Together with a historical background, greater familiarity with the human activities that make up a large part of the book's discussion would give a more nuanced appreciation of the importance of the selected sites. The impressive survey of farmsteads and fields remains for example, might include more discussion of the technical or environmental issues. Agriculture underwent important changes from the first millennium to the end of the medieval period and helped to improve the condition of the peasants who lived on a knife's edge between survival and starvation. Specialization in production was becoming more widespread throughout Europe after the twelfth century and Sweden was no different. Awareness of that development gives insight into why the juxtaposition of a farmstead with a large cow shed together with farmsteads devoid of corrals does not indicate a commune, but an operation devoted to stock-raising.
The reader would benefit occasionally from more insight into the author's methodology. The fifteen hamlets and castles outside Sweden, for example were supposedly chosen on the basis of several criteria, but only a few, general clues are given to the reader. This makes the ensuing discussion less useful than it might be, especially since the similarities are not obvious. In the same way, the distribution maps of artifacts would benefit from being more specific for individual items and less concerned with the author's grouping into a class of materials. A chart of artifact distribution at Skramle involves sixteen separate items ranging from a "toy stone" to a crossbow arrow, but there is no individual identification on the map.
At times there are misunderstandings of some basic medieval institutions.
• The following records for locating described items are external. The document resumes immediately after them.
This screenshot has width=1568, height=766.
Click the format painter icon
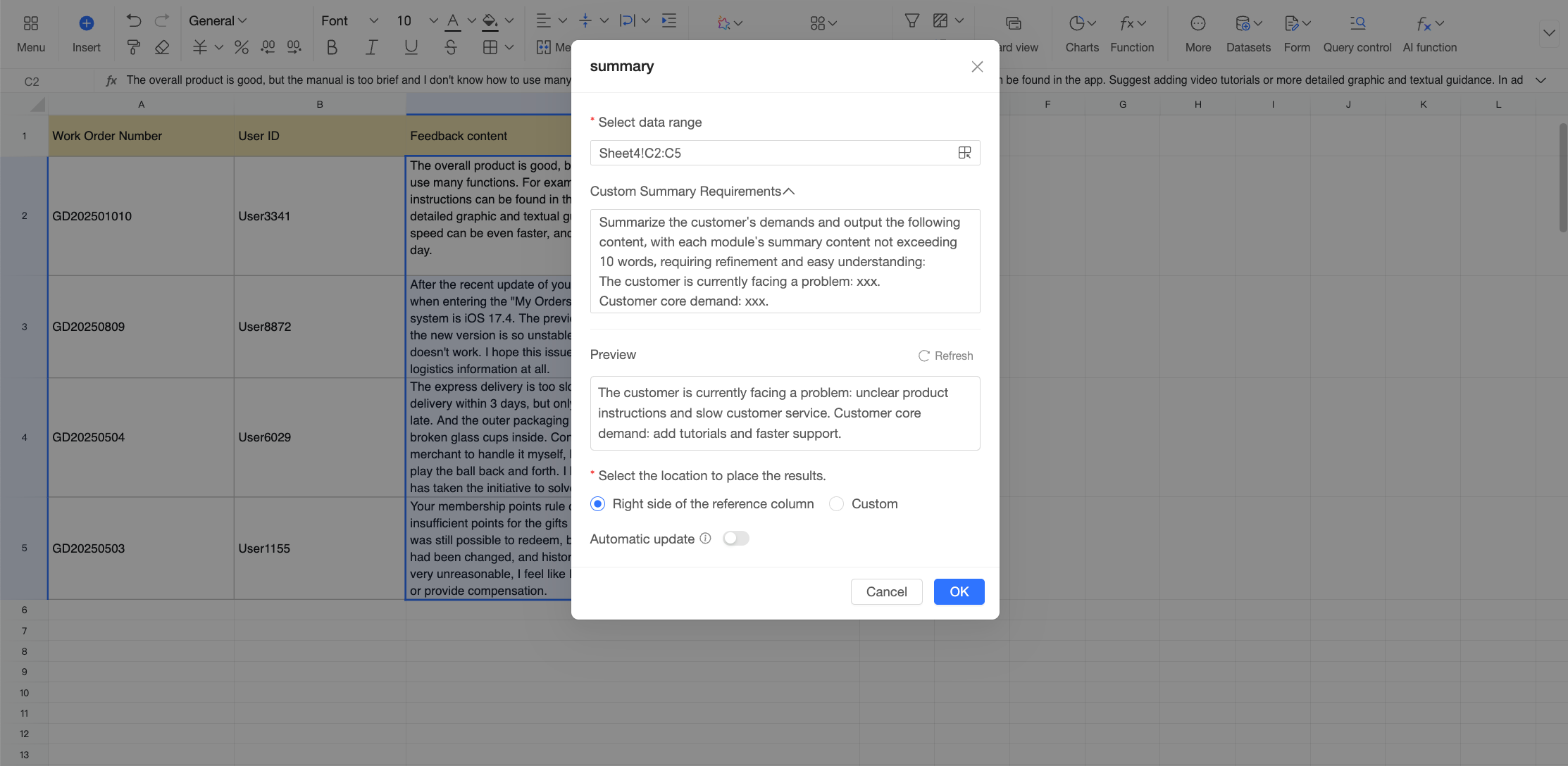133,47
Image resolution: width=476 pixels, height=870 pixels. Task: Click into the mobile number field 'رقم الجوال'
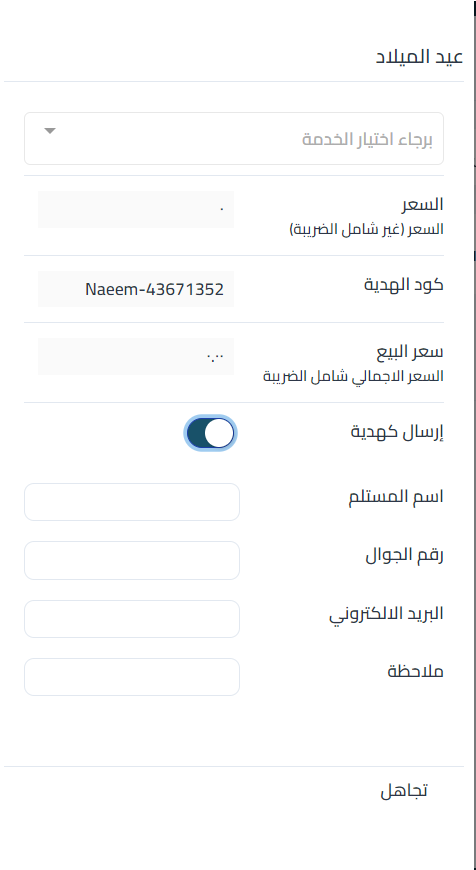point(132,560)
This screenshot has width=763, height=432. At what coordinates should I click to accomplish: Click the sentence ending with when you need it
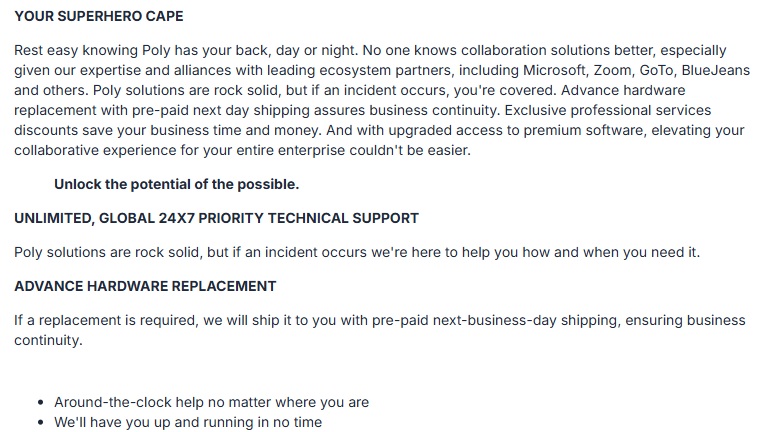(357, 252)
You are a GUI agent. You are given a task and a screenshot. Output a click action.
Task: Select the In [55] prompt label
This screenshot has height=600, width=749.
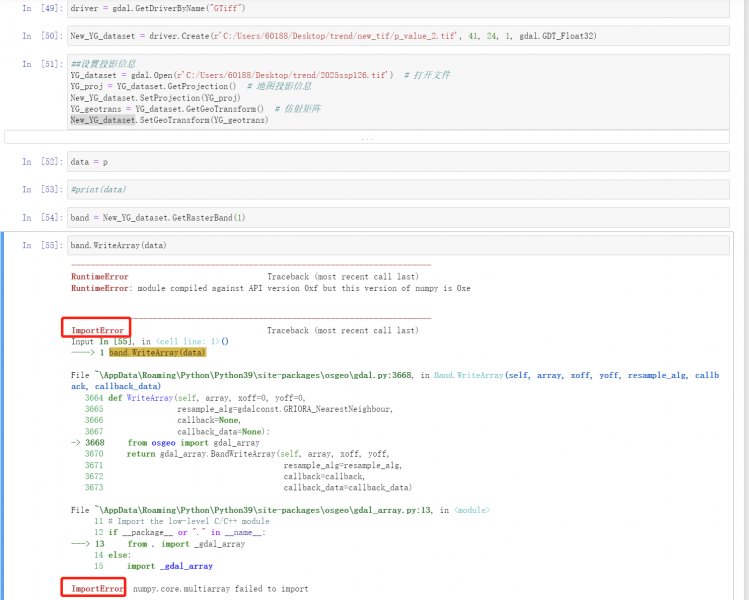(41, 245)
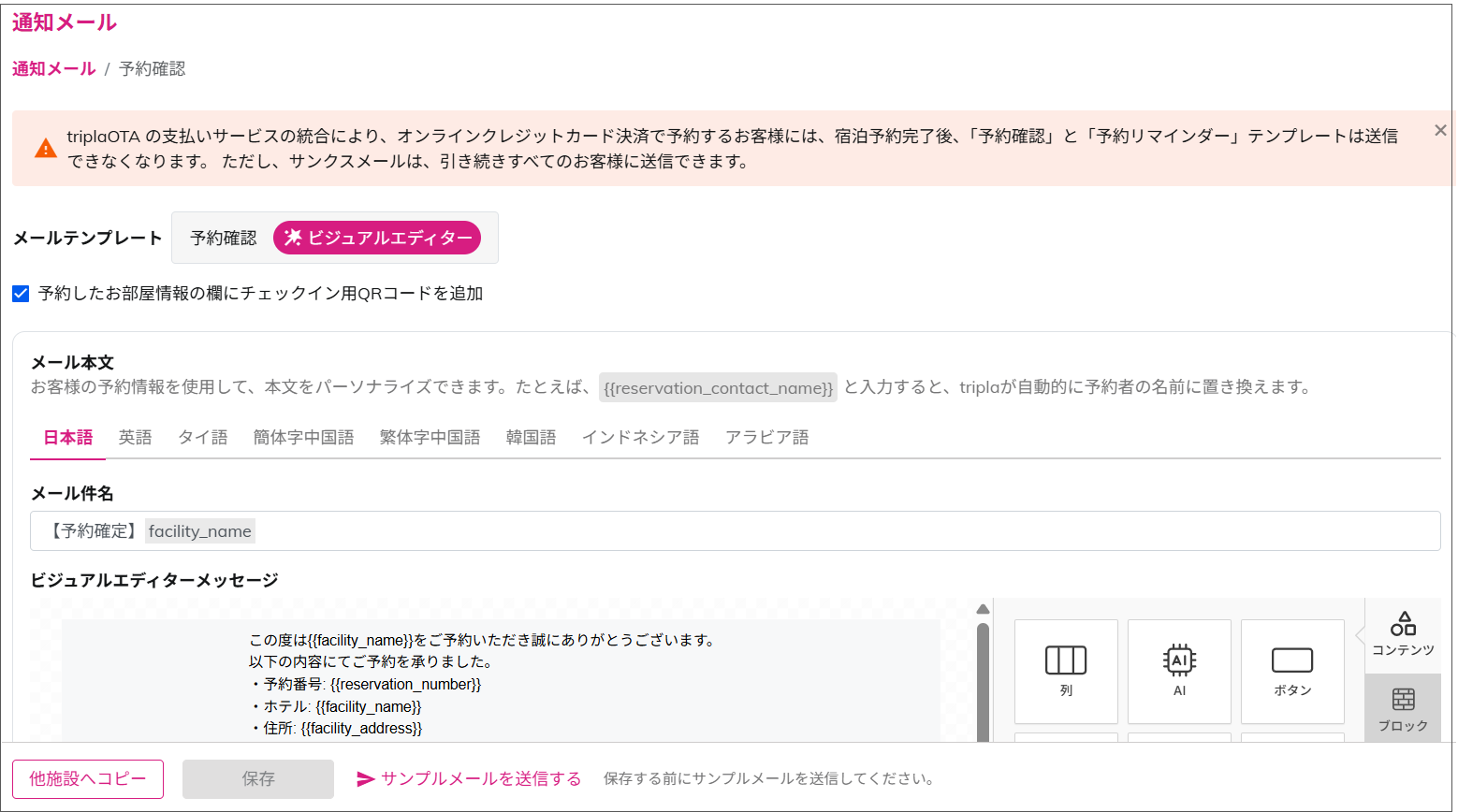Open the タイ語 language tab
This screenshot has width=1458, height=812.
click(203, 437)
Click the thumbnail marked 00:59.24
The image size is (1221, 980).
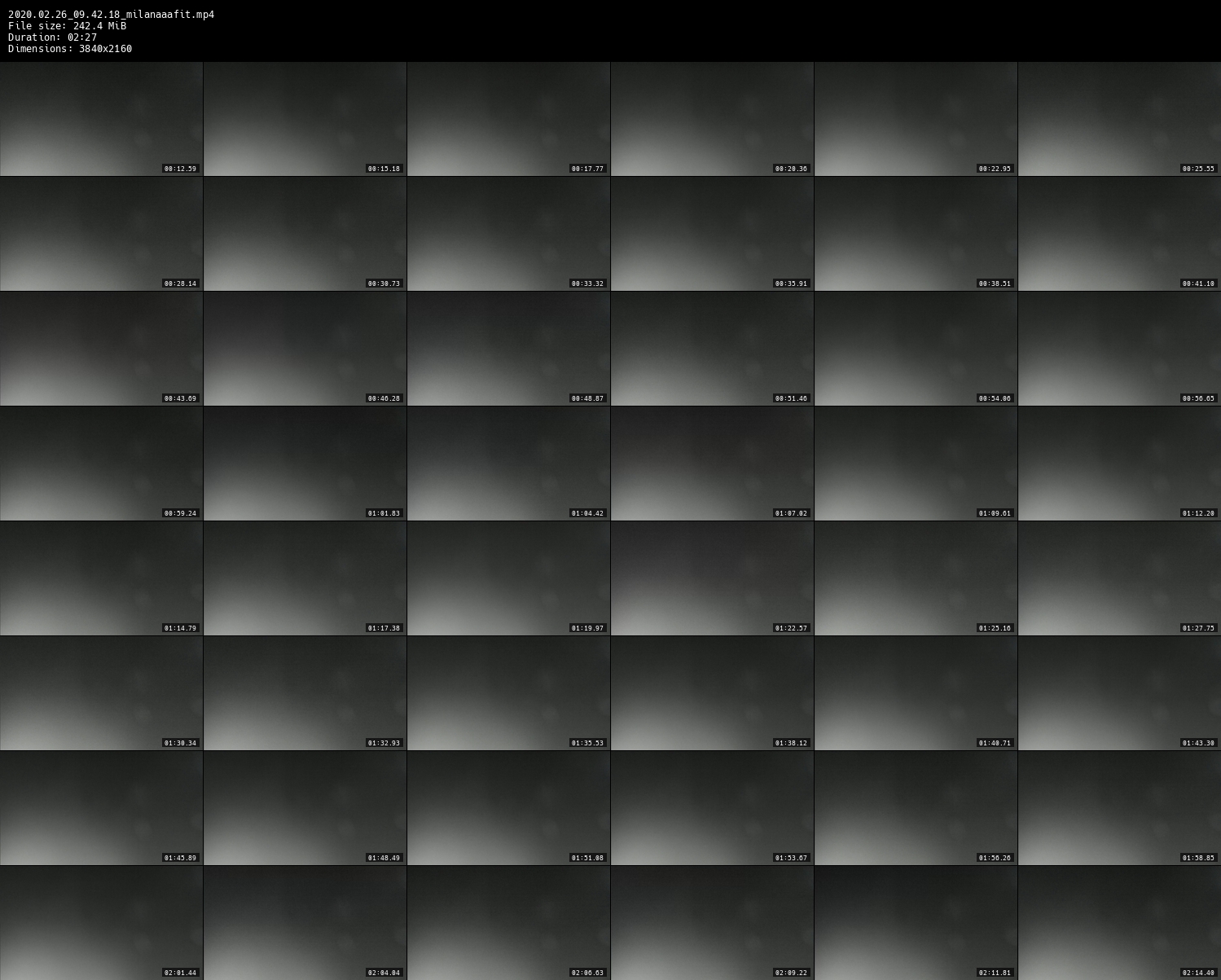tap(101, 464)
The parish, for example, is presented here as a local assembly, rather than a unit for ecclesiastical administration. There is a similar misunderstanding about the purpose of castles. The author sees them solely in financial terms, as a part of the tax collection system. Castles in the Middle Ages were projections of military power, plain and simple. They could be adapted to many uses including the collection and storage of taxes, but there were cheaper and easier ways of collecting dues. Castles were expensive to build, expensive to maintain, and really functional for military purposes. There were cheaper and easier ways to collect taxes than building a castle.
Eva Svensson's The Medieval Household Daily Life in Castles and Farmsteads. Scandinavian Examples in their European Context is beautifully produced with an extensive bibliography, superb photographs, and well-produced graphics.